Segment Start: MATERIALS PROVIDED
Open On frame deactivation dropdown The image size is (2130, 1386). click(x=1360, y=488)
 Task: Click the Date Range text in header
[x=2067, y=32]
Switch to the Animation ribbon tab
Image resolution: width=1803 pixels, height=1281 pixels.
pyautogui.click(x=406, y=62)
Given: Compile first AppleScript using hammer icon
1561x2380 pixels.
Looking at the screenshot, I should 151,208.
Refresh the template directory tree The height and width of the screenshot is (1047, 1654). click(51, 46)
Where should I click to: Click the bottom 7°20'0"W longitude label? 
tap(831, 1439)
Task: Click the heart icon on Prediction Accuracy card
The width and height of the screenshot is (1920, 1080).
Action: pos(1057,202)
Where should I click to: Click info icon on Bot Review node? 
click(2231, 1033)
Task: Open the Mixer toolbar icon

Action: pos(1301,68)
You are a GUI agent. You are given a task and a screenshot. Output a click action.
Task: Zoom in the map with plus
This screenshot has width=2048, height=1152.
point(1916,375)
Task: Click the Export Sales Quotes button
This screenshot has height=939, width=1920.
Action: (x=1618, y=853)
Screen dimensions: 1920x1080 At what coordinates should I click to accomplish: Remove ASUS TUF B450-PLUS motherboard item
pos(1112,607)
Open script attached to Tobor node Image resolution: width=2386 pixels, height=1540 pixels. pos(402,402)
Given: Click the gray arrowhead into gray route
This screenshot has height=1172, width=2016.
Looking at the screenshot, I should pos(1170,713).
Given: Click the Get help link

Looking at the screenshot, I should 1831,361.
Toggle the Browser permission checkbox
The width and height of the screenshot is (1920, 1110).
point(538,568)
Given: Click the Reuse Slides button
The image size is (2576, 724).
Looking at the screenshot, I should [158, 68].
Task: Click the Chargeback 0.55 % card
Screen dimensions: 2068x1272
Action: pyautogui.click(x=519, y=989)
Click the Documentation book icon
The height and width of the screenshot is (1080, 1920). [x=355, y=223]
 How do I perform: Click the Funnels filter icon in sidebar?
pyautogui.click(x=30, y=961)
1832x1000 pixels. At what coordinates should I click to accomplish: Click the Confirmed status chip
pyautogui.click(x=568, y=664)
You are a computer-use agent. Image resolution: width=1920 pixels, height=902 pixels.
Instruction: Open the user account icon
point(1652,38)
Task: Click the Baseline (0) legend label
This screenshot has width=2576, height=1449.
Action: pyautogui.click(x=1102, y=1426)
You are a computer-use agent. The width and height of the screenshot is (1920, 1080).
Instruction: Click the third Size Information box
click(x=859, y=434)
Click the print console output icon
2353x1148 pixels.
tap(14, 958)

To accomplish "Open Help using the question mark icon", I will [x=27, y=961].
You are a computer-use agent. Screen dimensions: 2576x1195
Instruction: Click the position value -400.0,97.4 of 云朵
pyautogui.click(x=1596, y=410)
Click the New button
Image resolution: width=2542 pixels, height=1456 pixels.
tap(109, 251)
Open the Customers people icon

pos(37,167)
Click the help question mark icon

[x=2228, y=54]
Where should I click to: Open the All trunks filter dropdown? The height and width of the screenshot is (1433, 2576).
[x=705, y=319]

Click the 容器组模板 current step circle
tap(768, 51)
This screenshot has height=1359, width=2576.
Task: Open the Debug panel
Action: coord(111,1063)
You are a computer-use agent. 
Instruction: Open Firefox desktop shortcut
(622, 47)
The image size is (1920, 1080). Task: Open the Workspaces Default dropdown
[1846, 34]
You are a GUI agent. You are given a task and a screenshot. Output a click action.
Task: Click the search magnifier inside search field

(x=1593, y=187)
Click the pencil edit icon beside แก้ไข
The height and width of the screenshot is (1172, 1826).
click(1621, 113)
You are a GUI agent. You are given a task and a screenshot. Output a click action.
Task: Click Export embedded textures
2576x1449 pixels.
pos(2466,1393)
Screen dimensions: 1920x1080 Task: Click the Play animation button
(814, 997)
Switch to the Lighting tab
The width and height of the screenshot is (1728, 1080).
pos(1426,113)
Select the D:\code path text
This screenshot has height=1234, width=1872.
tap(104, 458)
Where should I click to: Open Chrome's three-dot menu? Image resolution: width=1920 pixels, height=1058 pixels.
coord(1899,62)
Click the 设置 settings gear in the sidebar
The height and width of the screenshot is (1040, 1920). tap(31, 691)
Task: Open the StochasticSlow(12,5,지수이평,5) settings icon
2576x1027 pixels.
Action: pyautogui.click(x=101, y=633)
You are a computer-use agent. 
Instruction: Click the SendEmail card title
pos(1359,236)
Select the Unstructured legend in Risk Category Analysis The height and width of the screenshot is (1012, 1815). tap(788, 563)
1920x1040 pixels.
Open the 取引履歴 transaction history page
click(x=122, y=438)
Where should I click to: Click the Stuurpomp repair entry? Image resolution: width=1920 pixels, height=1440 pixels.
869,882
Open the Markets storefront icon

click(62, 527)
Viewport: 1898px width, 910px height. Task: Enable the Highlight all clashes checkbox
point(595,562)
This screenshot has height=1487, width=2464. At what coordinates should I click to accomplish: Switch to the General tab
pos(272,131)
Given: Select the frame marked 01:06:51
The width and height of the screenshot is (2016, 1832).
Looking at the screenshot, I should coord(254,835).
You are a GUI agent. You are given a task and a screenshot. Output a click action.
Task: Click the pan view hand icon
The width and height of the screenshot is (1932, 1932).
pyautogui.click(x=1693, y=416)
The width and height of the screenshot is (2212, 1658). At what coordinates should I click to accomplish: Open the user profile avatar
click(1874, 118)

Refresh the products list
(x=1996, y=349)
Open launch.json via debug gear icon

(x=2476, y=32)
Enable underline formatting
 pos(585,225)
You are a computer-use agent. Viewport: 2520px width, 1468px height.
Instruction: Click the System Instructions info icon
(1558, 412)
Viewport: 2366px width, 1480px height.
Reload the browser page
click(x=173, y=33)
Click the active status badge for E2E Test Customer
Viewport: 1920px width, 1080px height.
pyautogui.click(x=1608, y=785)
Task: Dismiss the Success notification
Segment End: MATERIALS PROVIDED
WHAT YOU ARE ASKED TO DO —
A verbatim transcription is required of the lines from the one with "Task: Click the pan view hand icon" through the final line of the entries above, and of nothing else.

OUTPUT OF THE TASK —
Task: Click the pan view hand icon
The width and height of the screenshot is (1932, 1932).
pyautogui.click(x=1693, y=416)
The width and height of the screenshot is (2212, 1658). At what coordinates should I click to accomplish: Open the user profile avatar
click(1874, 118)

Refresh the products list
(x=1996, y=349)
Open launch.json via debug gear icon

(x=2476, y=32)
Enable underline formatting
 pos(585,225)
You are a computer-use agent. Viewport: 2520px width, 1468px height.
Instruction: Click the System Instructions info icon
(1558, 412)
Viewport: 2366px width, 1480px height.
Reload the browser page
click(x=173, y=33)
Click the active status badge for E2E Test Customer
Viewport: 1920px width, 1080px height.
pyautogui.click(x=1608, y=785)
Task: Dismiss the Success notification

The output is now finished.